### Problem description
Render the records below as a Markdown table with two columns, Row and Line. Give each non-blank line its own numbered row and leave out the blank lines.

### Recorded information
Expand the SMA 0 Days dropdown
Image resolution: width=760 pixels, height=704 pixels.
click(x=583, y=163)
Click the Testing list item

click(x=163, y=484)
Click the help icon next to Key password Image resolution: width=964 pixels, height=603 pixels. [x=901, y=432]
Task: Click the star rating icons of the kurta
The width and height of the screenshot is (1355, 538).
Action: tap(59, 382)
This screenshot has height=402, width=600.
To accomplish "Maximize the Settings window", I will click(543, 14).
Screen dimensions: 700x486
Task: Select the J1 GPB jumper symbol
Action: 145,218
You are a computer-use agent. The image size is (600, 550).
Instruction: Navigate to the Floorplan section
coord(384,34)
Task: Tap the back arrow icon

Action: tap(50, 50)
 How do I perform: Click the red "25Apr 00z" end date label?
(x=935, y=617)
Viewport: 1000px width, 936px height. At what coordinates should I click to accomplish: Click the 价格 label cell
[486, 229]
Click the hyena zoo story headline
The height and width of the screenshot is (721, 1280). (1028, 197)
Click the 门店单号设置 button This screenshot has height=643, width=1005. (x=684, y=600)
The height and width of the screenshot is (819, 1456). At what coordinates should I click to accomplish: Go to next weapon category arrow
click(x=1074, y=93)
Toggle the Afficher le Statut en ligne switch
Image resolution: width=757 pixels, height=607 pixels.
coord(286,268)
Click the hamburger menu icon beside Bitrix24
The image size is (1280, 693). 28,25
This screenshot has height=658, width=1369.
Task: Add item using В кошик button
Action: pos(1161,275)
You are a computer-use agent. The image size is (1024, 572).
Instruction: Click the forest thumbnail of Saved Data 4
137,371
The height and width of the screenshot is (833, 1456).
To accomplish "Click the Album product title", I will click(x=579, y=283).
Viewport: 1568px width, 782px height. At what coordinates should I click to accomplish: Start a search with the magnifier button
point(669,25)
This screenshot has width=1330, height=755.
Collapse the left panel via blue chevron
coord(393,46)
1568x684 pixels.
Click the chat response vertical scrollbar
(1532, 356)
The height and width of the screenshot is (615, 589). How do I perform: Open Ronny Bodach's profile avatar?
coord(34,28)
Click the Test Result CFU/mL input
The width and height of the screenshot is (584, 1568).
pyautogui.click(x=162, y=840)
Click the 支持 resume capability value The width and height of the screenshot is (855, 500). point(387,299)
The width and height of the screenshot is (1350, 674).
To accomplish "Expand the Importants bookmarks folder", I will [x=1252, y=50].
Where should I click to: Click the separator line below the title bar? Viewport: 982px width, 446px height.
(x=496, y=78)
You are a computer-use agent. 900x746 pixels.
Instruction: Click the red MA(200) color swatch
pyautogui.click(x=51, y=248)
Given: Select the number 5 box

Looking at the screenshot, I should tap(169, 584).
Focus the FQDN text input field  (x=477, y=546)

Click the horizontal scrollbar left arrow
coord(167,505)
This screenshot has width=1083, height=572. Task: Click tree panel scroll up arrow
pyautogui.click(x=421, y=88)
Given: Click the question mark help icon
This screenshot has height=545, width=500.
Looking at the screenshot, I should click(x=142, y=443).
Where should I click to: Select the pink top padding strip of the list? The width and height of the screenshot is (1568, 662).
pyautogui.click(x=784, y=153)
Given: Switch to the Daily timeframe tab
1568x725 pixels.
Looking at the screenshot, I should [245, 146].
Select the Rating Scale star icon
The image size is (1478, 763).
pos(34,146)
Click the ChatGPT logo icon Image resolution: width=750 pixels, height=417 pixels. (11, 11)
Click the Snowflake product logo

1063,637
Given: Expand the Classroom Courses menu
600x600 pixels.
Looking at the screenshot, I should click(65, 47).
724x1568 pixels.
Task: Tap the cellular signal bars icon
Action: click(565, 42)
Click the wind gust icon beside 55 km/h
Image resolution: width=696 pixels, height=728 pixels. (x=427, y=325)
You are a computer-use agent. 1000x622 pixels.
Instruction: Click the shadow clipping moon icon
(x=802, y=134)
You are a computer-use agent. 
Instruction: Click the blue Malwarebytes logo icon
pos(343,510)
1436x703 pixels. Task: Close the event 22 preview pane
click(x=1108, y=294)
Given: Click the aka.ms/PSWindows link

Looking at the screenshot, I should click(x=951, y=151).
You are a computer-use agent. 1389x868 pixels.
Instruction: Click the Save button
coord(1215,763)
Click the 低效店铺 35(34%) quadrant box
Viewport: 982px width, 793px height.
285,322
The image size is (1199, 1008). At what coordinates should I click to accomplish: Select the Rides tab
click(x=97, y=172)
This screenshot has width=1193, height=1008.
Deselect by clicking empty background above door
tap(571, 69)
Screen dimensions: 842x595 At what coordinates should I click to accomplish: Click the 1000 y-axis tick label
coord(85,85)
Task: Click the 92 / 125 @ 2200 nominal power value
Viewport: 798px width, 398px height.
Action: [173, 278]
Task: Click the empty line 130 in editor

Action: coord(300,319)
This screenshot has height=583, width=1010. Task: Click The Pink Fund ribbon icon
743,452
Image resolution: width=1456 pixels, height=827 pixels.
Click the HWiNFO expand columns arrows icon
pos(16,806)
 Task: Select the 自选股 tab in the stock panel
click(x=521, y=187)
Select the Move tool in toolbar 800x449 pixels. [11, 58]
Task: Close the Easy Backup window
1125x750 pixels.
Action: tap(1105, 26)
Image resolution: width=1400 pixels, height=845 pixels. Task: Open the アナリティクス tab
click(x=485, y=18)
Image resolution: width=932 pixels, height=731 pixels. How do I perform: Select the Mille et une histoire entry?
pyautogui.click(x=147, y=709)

### Output of the exercise
| Row | Line |
|---|---|
| 1 | Expand the SMA 0 Days dropdown |
| 2 | Image resolution: width=760 pixels, height=704 pixels. |
| 3 | click(x=583, y=163) |
| 4 | Click the Testing list item |
| 5 | click(x=163, y=484) |
| 6 | Click the help icon next to Key password Image resolution: width=964 pixels, height=603 pixels. [x=901, y=432] |
| 7 | Task: Click the star rating icons of the kurta |
| 8 | The width and height of the screenshot is (1355, 538). |
| 9 | Action: tap(59, 382) |
| 10 | This screenshot has height=402, width=600. |
| 11 | To accomplish "Maximize the Settings window", I will click(543, 14). |
| 12 | Screen dimensions: 700x486 |
| 13 | Task: Select the J1 GPB jumper symbol |
| 14 | Action: 145,218 |
| 15 | You are a computer-use agent. The image size is (600, 550). |
| 16 | Instruction: Navigate to the Floorplan section |
| 17 | coord(384,34) |
| 18 | Task: Tap the back arrow icon |
| 19 | Action: tap(50, 50) |
| 20 |  How do I perform: Click the red "25Apr 00z" end date label? |
| 21 | (x=935, y=617) |
| 22 | Viewport: 1000px width, 936px height. At what coordinates should I click to accomplish: Click the 价格 label cell |
| 23 | [486, 229] |
| 24 | Click the hyena zoo story headline |
| 25 | The height and width of the screenshot is (721, 1280). (1028, 197) |
| 26 | Click the 门店单号设置 button This screenshot has height=643, width=1005. (x=684, y=600) |
| 27 | The height and width of the screenshot is (819, 1456). At what coordinates should I click to accomplish: Go to next weapon category arrow |
| 28 | click(x=1074, y=93) |
| 29 | Toggle the Afficher le Statut en ligne switch |
| 30 | Image resolution: width=757 pixels, height=607 pixels. |
| 31 | coord(286,268) |
| 32 | Click the hamburger menu icon beside Bitrix24 |
| 33 | The image size is (1280, 693). 28,25 |
| 34 | This screenshot has height=658, width=1369. |
| 35 | Task: Add item using В кошик button |
| 36 | Action: pos(1161,275) |
| 37 | You are a computer-use agent. The image size is (1024, 572). |
| 38 | Instruction: Click the forest thumbnail of Saved Data 4 |
| 39 | 137,371 |
| 40 | The height and width of the screenshot is (833, 1456). |
| 41 | To accomplish "Click the Album product title", I will click(x=579, y=283). |
| 42 | Viewport: 1568px width, 782px height. At what coordinates should I click to accomplish: Start a search with the magnifier button |
| 43 | point(669,25) |
| 44 | This screenshot has width=1330, height=755. |
| 45 | Collapse the left panel via blue chevron |
| 46 | coord(393,46) |
| 47 | 1568x684 pixels. |
| 48 | Click the chat response vertical scrollbar |
| 49 | (1532, 356) |
| 50 | The height and width of the screenshot is (615, 589). How do I perform: Open Ronny Bodach's profile avatar? |
| 51 | coord(34,28) |
| 52 | Click the Test Result CFU/mL input |
| 53 | The width and height of the screenshot is (584, 1568). |
| 54 | pyautogui.click(x=162, y=840) |
| 55 | Click the 支持 resume capability value The width and height of the screenshot is (855, 500). point(387,299) |
| 56 | The width and height of the screenshot is (1350, 674). |
| 57 | To accomplish "Expand the Importants bookmarks folder", I will [x=1252, y=50]. |
| 58 | Where should I click to: Click the separator line below the title bar? Viewport: 982px width, 446px height. |
| 59 | (x=496, y=78) |
| 60 | You are a computer-use agent. 900x746 pixels. |
| 61 | Instruction: Click the red MA(200) color swatch |
| 62 | pyautogui.click(x=51, y=248) |
| 63 | Given: Select the number 5 box |
| 64 | Looking at the screenshot, I should tap(169, 584). |
| 65 | Focus the FQDN text input field  (x=477, y=546) |
| 66 | Click the horizontal scrollbar left arrow |
| 67 | coord(167,505) |
| 68 | This screenshot has width=1083, height=572. Task: Click tree panel scroll up arrow |
| 69 | pyautogui.click(x=421, y=88) |
| 70 | Given: Click the question mark help icon |
| 71 | This screenshot has height=545, width=500. |
| 72 | Looking at the screenshot, I should click(x=142, y=443). |
| 73 | Where should I click to: Select the pink top padding strip of the list? The width and height of the screenshot is (1568, 662). |
| 74 | pyautogui.click(x=784, y=153) |
| 75 | Given: Switch to the Daily timeframe tab |
| 76 | 1568x725 pixels. |
| 77 | Looking at the screenshot, I should [245, 146]. |
| 78 | Select the Rating Scale star icon |
| 79 | The image size is (1478, 763). |
| 80 | pos(34,146) |
| 81 | Click the ChatGPT logo icon Image resolution: width=750 pixels, height=417 pixels. (11, 11) |
| 82 | Click the Snowflake product logo |
| 83 | 1063,637 |
| 84 | Given: Expand the Classroom Courses menu |
| 85 | 600x600 pixels. |
| 86 | Looking at the screenshot, I should click(65, 47). |
| 87 | 724x1568 pixels. |
| 88 | Task: Tap the cellular signal bars icon |
| 89 | Action: click(565, 42) |
| 90 | Click the wind gust icon beside 55 km/h |
| 91 | Image resolution: width=696 pixels, height=728 pixels. (x=427, y=325) |
| 92 | You are a computer-use agent. 1000x622 pixels. |
| 93 | Instruction: Click the shadow clipping moon icon |
| 94 | (x=802, y=134) |
| 95 | You are a computer-use agent.  |
| 96 | Instruction: Click the blue Malwarebytes logo icon |
| 97 | pos(343,510) |
| 98 | 1436x703 pixels. Task: Close the event 22 preview pane |
| 99 | click(x=1108, y=294) |
| 100 | Given: Click the aka.ms/PSWindows link |
| 101 | Looking at the screenshot, I should click(x=951, y=151). |
| 102 | You are a computer-use agent. 1389x868 pixels. |
| 103 | Instruction: Click the Save button |
| 104 | coord(1215,763) |
| 105 | Click the 低效店铺 35(34%) quadrant box |
| 106 | Viewport: 982px width, 793px height. |
| 107 | 285,322 |
| 108 | The image size is (1199, 1008). At what coordinates should I click to accomplish: Select the Rides tab |
| 109 | click(x=97, y=172) |
| 110 | This screenshot has width=1193, height=1008. |
| 111 | Deselect by clicking empty background above door |
| 112 | tap(571, 69) |
| 113 | Screen dimensions: 842x595 At what coordinates should I click to accomplish: Click the 1000 y-axis tick label |
| 114 | coord(85,85) |
| 115 | Task: Click the 92 / 125 @ 2200 nominal power value |
| 116 | Viewport: 798px width, 398px height. |
| 117 | Action: [173, 278] |
| 118 | Task: Click the empty line 130 in editor |
| 119 | Action: coord(300,319) |
| 120 | This screenshot has height=583, width=1010. Task: Click The Pink Fund ribbon icon |
| 121 | 743,452 |
| 122 | Image resolution: width=1456 pixels, height=827 pixels. |
| 123 | Click the HWiNFO expand columns arrows icon |
| 124 | pos(16,806) |
| 125 |  Task: Select the 自选股 tab in the stock panel |
| 126 | click(x=521, y=187) |
| 127 | Select the Move tool in toolbar 800x449 pixels. [11, 58] |
| 128 | Task: Close the Easy Backup window |
| 129 | 1125x750 pixels. |
| 130 | Action: tap(1105, 26) |
| 131 | Image resolution: width=1400 pixels, height=845 pixels. Task: Open the アナリティクス tab |
| 132 | click(x=485, y=18) |
| 133 | Image resolution: width=932 pixels, height=731 pixels. How do I perform: Select the Mille et une histoire entry? |
| 134 | pyautogui.click(x=147, y=709) |